Opinion
No. 2:13-cv-01282-KJM-AC
03-30-2015
ORDER
Manpower Inc. requests the court clarify or reconsider its order granting the plaintiffs' motion for class certification. Mot. Recons., ECF No. 204. Manpower seeks assurances that order did not certify a class against it. Plaintiffs argue in opposition that Manpower's silence to date on class certification was strategic and should be construed as an admission that certification against it is proper. Opp'n 1-2, ECF No. 206. Manpower has replied. ECF No. 208. After considering the parties' briefing, the court took the matter under submission without holding a hearing and now grants the motion.

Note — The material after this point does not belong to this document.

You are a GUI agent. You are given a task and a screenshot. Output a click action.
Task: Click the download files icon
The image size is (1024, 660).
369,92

This action was removed to this court in June 2014 after the California court granted the plaintiffs leave to join Manpower and other defendants. Not. Removal 1, ECF No. 2. The complaint was amended after removal. Sixth Am. Compl., ECF No. 33. Before Manpower filed a responsive pleading, defendant Taylor Farms Pacific, Inc. filed a motion to dismiss, ECF No. 13, which the court granted in part and denied in part, ordering the plaintiffs to file a seventh amended complaint, Order, ECF No. 76. Manpower requested and received leave to file a responsive pleading twenty-one days after filing of the seventh amended complaint. Stip. & Prop. Order, ECF No. 90; Minute Order, ECF No. 91. Manpower filed a motion to dismiss on November 25, 2013. ECF No. 121.

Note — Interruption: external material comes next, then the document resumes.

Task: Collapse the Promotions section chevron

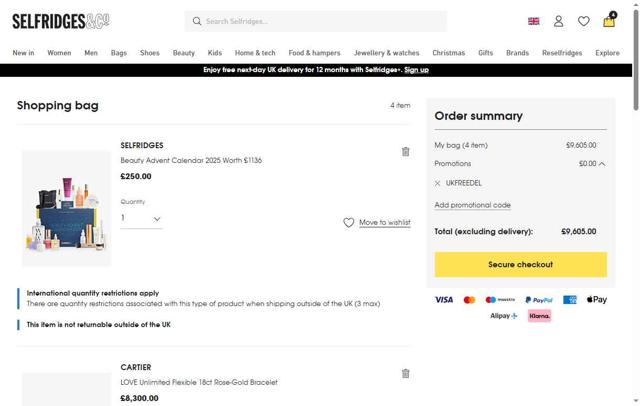Action: (x=602, y=164)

In the meantime, the plaintiffs had filed a motion for class certification on October 4, 2013. ECF No. 56. The plaintiffs' motion for class certification did not specifically address the certification of any class action against Manpower. Manpower did not oppose that motion. The plaintiffs' reply brief does refer to Manpower, although not by name:
Two of the [f]our labor agencies named as Co-Defendants decided not to file an opposition to Plaintiffs' motion for class certification, and there is good reason. Frankly, Defendants Abel Mendoza Inc. and Slingshot Connections ignore their duty to obtain wages owed to the putative class members who worked for them by opposing this motion for class certification. In addition, they ignore case law where the joint employer doctrine was certified with respect to the very types of claims in this action. Thus, the claims should be certified against the Co-Defendants as well.Reply Class Cert. 15:13-20, ECF No. 112 (citation omitted). The motion for class certification was granted in part on February 10, 2015. Order, ECF No. 200. The court's order does not mention Manpower except to cite its April 2014 motion to dismiss and later joinder in TFP's motion for summary judgment. Id. at 3 & n.3.
"Parties seeking class certification bear the burden of demonstrating that they have met each of the four requirements of Federal Rule of Civil Procedure 23(a) and at least one of the requirements of Rule 23(b)." Ellis v. Costco Wholesale Corp., 657 F.3d 970, 979-80 (9th Cir. 2011). Until that showing, no departure is made from the rule "that litigation is conducted by and on behalf of the individual named parties only." Wal-Mart Stores, Inc. v. Dukes, 131 S. Ct. 2541, 2550 (2011) (citations and internal quotation marks omitted).
Here, because the plaintiffs have not yet carried this burden as to Manpower, the court clarifies its previous order does not certify any class against Manpower. The plaintiffs cannot have carried their burden by indirect reference in their reply brief only. Neither does Manpower impliedly consent to certification by remaining silent in the face of a motion presenting no evidence or argument against it. Nevertheless, to the extent the court's order denied certification for lack of sufficient evidence, it did so without prejudice. Order Feb. 10, 2015, at 43:6-16. A renewed motion may therefore present evidence in pursuit of class certification against Manpower.
IT IS SO ORDERED. DATED: March 30, 2015.